L’impact des radiations de Tchernobyl sur le système immunitaire mériterait également une étude approfondie. Même si les spécialistes de l’AIEA ont décrété que « le stress et la vodka font des dégâts plus importants que les radiations… ». Un argument peu convaincant lorsqu’on constate les ravages du diabète chez des enfants de 6 à 10 mois.

Les dommages neuro-psychiques subis par les « liquidateurs », dus aux isotopes d’uranium et de plutonium mériteraient également d’être étudiés. S’il est trop tard pour aider les victimes de cette contamination provoquée par l’inhalation de poussières radioactives, il est souhaitable de prendre les mesures préventives qui s’imposent : interdire les armes à base d’uranium appauvri.

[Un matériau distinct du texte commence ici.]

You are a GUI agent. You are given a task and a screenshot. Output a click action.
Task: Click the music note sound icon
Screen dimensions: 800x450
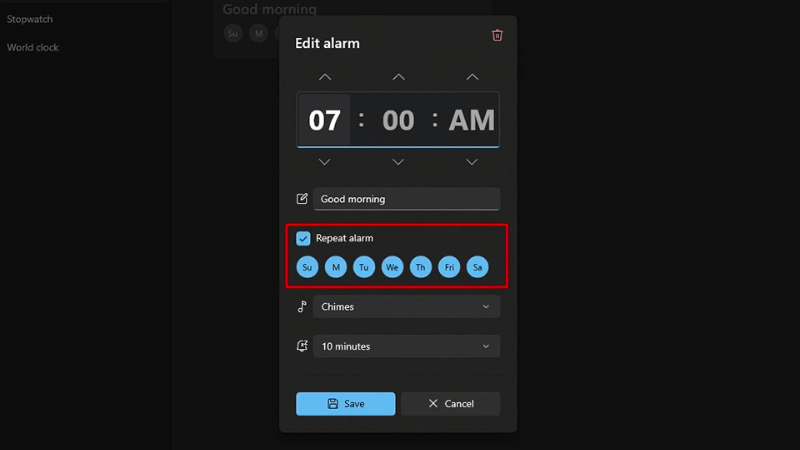pos(302,306)
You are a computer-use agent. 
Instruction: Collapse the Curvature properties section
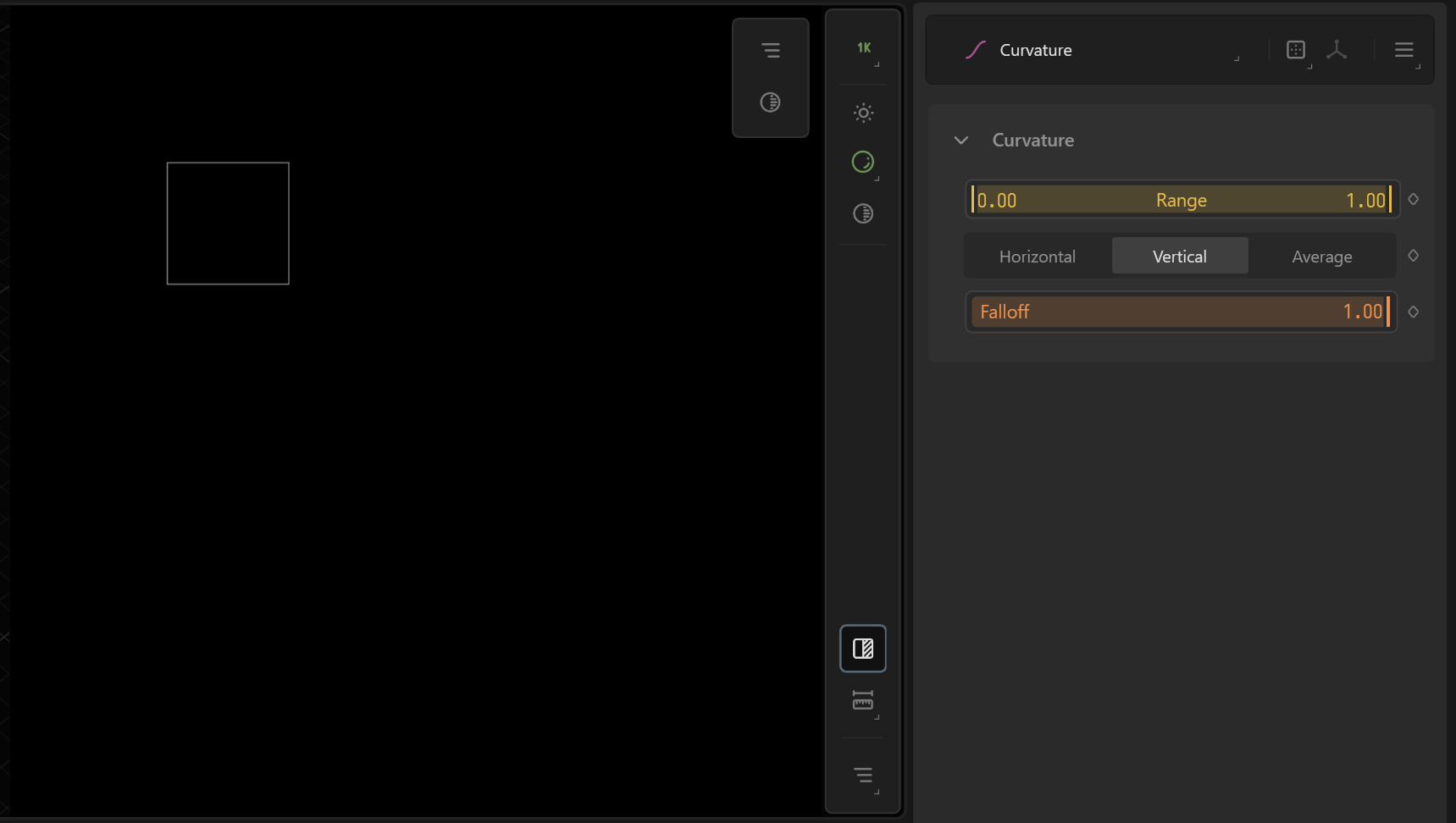point(961,141)
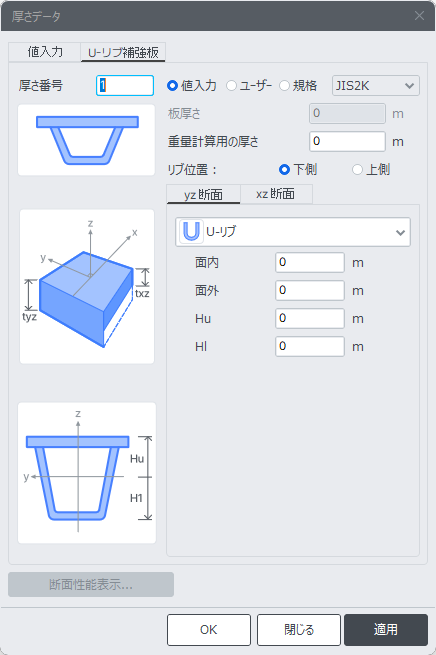Open the JIS2K standard dropdown
Viewport: 436px width, 655px height.
point(375,86)
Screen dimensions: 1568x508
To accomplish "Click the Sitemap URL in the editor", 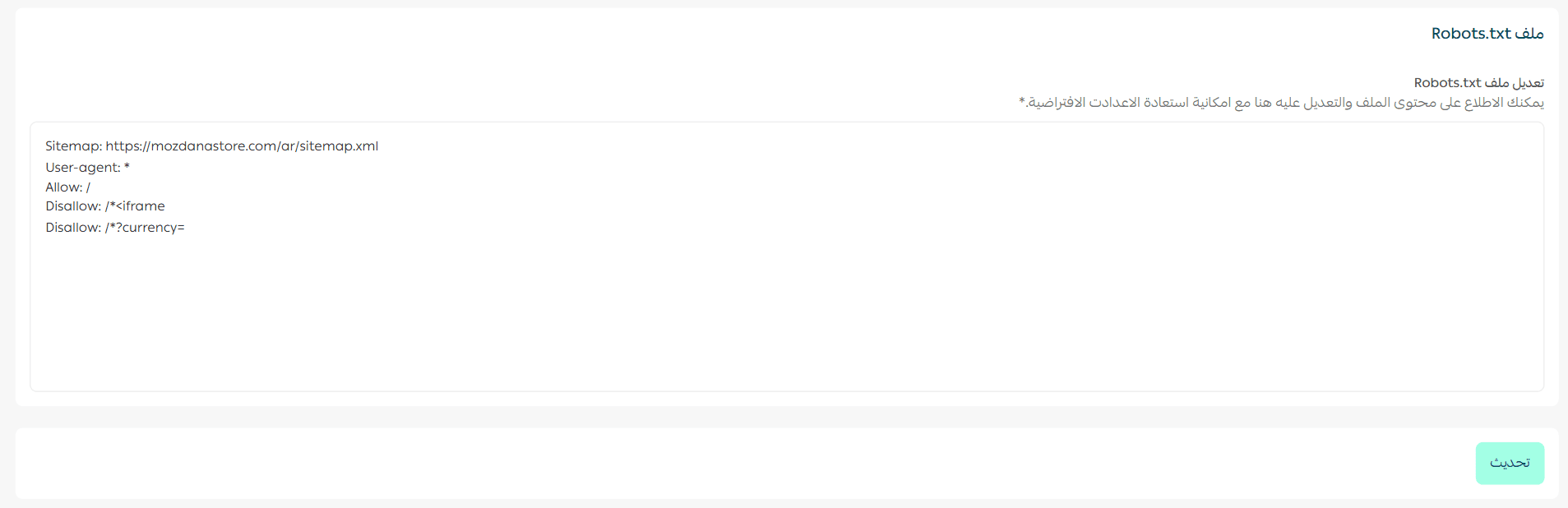I will click(242, 146).
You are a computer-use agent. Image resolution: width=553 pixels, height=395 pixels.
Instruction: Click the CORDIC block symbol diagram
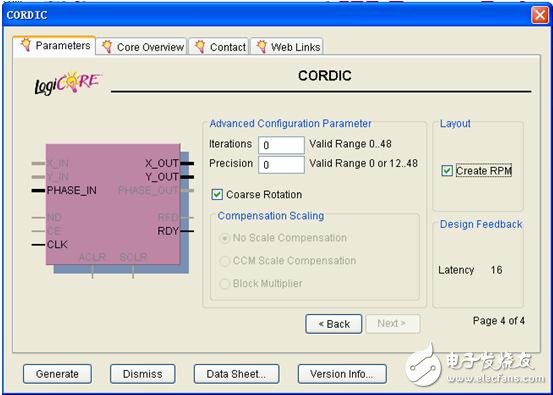(113, 208)
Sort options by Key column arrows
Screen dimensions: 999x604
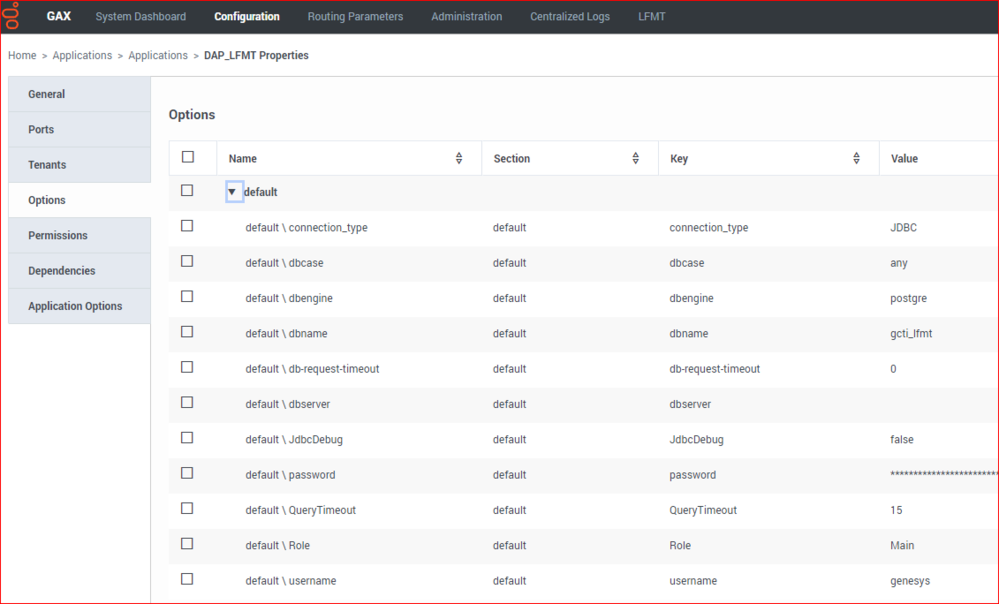pos(856,159)
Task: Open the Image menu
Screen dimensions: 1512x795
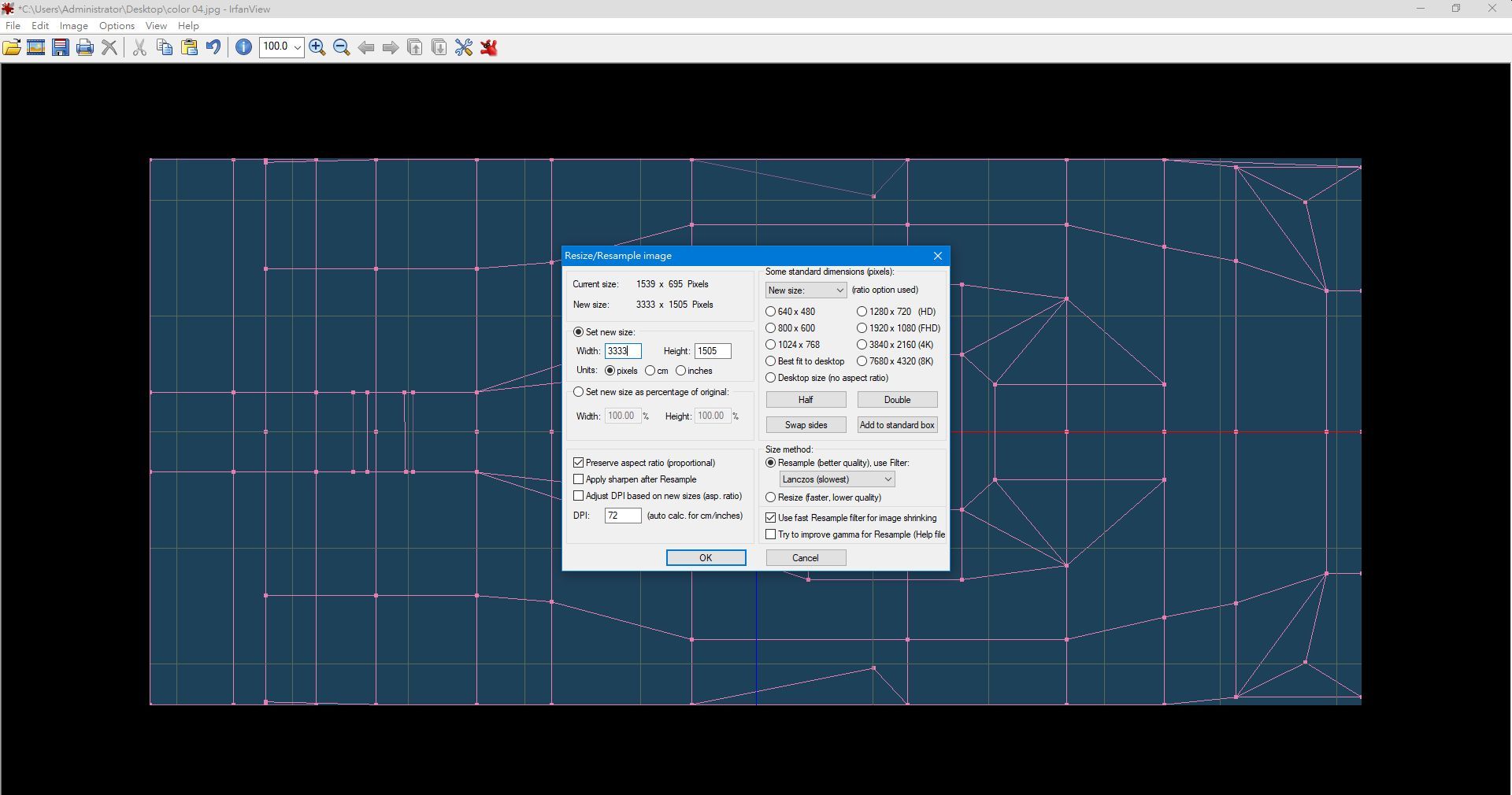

Une équipe internationale de spécialistes devrait reprendre et poursuivre les travaux et expériences du Prof. Bandazhevsky, l’OMS jouant le rôle de coordinateur. Ces travaux permettraient de progresser dans la voie de l’aide aux populations exposées aux radiations par le traitement à base de pectine de pommes qui a déjà fait ses preuves.

Par ailleurs, il serait hautement souhaitable que l’origine du financement des « experts » nucléaires soit examiné, comme ce fut le cas dans le domaine du tabac, afin d’évaluer leur degré de crédibilité.

A l’issue de la séance brièvement évoquée ci-dessus, le Dr Nabarro s’est dit prêt à poursuivre, par toutes les voies de communication disponibles, nos efforts communs pour venir en aide aux victimes de cette tragédie qui, selon Kofi Annan, ne fait que commencer.